Tuesday, September 20, 2011

Paper Reading #9: Jogging over a Distance between Europe and Australia

Reference Information
Jogging over a Distance between Europe and Australia
Florian 'Floyd' Mueller, Frank Vetere, Martin R. Gibbs, Darren Edge, Stefan Agamanolis, Jennifer G. Sheridan
Presented at UIST'10, October 3-6, 2010, New York, New York, USA

Author Bios
  • Florian 'Floyd' Mueller was affiliated with the University of Melbourne Interaction Design Group, Microsoft Research Asia, the United Kingdom's Distance Lab, and the London Knowledge Lab. He is now a Fulbright Visiting Scholar at Stanford with a PhD from the University of Melbourne.
  • Frank Vetere is a professor in the University of Melbourne Interaction Design Group, but also has many strictly sociological papers. He was Mueller's PhD advisor.
  • Martin R. Gibbs is a lecturer with the University of Melbourne Interaction Design Group and has a PhD in sociology. One of his research projects involves studying social interactions in World of Warcraft.
  • Darren Edge works in Microsoft Research Asia's Human-Computer Interaction Group. He has a PhD from the University of Cambridge's Rainbow Group.
  • Stefan Agamanolis was the Chief Executive and Research Director of Distance Lab, but currently is the Associate Director of the Rebecca D. Considine Research Institute at Akron Children's Hospital. He has a PhD from MIT's Media Lab.
  • Jennifer G. Sheridan was with the London Knowledge Lab, but currently is the Co-founder and Director of BigDog Interactive, which develops interactive applications. She holds a PhD from Lancaster University.
Summary
Hypothesis
Can runners in different areas have the social experience of running together through spatialized audio? How do you design a technologically-augmented social exertion activity?

Methods
The authors interviewed participants after 14 paired runs using Jogging over a Distance. The pairs already had some social connection to their partner. Most of the tests were cross-continent, though one took place on a single track. A coding process was used to identify common themes.

Results
Initial findings suggested that users enjoyed using Jogging over a Distance more than jogging with a physically present person, due to the percentage heart rate as the determinant of position. The integration of communication encouraged users to exert similar efforts if they wanted to talk to the other person. Users also picked up on the breathing of their partner, though inquiries about who was in front were frequent. Users could comprehend their effort level, rather than performance, though the measure of exertion can produce relatively unintuitive results for a race's winners. The system could also virtually map exertion into a shared digital representation, which users considered similar to a handicap in golf.

Contents
Most current systems that make exercise social measure user performance as a competitive score after the completion of some exercise.The authors proposed a work that shares this sort of data as it is collected in real-time and integrates with advances in networking to simulate exercising together. Their system, "Jogging over a Distance", sends audio from a headset in real-time through a spatialized channel to give the illusion of being in a position relative to another runner. Their position is based on the user's percentage of target heart rate, to allow more people to run together. Jogging over a Distance uses a mobile phone and a heart rate monitor to facilitate communication. It does not display data while running to reduce distractions.
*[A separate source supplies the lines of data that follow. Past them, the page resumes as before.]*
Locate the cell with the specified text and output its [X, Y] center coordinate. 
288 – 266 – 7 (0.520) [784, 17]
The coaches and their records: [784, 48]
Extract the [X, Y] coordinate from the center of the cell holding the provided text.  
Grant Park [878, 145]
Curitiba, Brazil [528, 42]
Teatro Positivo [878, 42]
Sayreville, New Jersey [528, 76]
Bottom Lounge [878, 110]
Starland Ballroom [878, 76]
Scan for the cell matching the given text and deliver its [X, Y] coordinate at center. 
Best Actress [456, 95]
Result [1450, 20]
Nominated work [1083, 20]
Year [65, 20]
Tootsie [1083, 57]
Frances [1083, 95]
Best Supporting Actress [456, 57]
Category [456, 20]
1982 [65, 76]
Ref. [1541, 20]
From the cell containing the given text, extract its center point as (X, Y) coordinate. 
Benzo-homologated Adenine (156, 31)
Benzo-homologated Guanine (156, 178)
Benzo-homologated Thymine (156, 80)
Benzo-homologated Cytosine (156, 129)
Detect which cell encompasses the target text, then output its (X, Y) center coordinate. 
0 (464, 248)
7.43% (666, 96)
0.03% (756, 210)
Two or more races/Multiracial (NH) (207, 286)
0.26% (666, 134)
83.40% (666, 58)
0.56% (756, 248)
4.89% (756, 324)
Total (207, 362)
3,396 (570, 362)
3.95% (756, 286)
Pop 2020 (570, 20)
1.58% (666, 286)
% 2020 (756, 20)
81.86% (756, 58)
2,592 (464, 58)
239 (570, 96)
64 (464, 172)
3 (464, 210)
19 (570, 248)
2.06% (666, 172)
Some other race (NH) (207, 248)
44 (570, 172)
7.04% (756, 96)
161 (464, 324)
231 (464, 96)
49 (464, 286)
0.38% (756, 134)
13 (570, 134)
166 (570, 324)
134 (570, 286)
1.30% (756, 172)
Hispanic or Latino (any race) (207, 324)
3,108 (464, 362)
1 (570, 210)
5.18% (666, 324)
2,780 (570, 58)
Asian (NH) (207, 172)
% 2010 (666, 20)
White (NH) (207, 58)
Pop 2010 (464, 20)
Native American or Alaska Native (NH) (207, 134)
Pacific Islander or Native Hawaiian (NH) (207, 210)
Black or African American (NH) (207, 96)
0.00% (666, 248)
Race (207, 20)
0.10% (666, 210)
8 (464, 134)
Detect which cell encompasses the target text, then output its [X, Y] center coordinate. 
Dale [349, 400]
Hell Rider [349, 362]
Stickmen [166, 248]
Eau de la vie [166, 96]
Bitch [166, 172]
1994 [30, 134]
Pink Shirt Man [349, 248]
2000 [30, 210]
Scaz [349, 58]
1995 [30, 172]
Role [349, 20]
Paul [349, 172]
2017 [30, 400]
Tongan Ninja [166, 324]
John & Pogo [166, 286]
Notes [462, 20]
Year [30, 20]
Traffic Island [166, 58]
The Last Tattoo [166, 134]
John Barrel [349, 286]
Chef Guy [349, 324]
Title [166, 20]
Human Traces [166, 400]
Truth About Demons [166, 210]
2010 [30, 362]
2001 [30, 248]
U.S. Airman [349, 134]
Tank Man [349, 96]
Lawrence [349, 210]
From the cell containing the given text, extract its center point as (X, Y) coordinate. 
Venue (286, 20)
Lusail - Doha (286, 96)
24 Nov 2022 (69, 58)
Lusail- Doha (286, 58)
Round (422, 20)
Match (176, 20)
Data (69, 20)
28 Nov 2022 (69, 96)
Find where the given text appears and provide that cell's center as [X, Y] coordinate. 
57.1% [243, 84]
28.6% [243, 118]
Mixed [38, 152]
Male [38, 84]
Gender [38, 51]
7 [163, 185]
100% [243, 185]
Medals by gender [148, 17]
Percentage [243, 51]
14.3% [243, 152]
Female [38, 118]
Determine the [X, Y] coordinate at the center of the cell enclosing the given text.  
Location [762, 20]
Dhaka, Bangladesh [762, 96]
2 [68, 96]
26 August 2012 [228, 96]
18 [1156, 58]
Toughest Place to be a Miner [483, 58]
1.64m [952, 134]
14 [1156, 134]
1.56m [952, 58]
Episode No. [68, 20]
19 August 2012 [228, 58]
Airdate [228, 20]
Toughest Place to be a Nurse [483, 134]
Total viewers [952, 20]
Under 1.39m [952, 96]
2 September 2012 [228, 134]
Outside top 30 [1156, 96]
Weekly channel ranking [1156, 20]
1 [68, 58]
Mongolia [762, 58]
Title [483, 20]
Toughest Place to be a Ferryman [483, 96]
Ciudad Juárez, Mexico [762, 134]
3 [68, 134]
The ability to talk with another is part of the communication goal as well as possibly conducive to a runner's health. For this paper, though, the authors chose to explore only the user experience aspect of a social exertion system, as this is a step in a multi-stage investigation of user experiences. While Jogging over a Distance has been revised multiple times, this paper is based off their latest revision to date.

The design recommendations for a social exertion system can focus on the themes the authors noted for Jogging over a Distance, but each theme has its drawbacks. The authors argued that communication integration must be balanced between a high and a low point based on the designer's intentions. Effort comprehension can entail traditional measures, like goals scored, or more unusual ones, like heart rate alone, to give users a better kinetic understanding. Virtual mapping of bodily investments to a sort of digital event, like leveling up or relative position, can vary in its level of detail. Coarseness tends to suit beginners better, though the authors suggest dynamic difficulty balance.

Discussion
The authors found that Jogging over a Distance, at least in the short term, encouraged participants to run together and had some distinct advantages above normal running. The numeric data was necessarily limited, as the goal of this study was to gain qualitative data. Nonetheless, the overwhelming success of the system with its test users convinced me that this system is viable.

This is particularly interesting technology to me because I prefer to not jog alone, and this would allow a greater diversity of partners. Also, the authors produced a more generalized set of design considerations to encourage more work in the area, which I appreciate.

The biggest flaw I could find is that the system relied on both voice and data access. For those of us with less-than-stellar cellular service, this technology is all but unusable.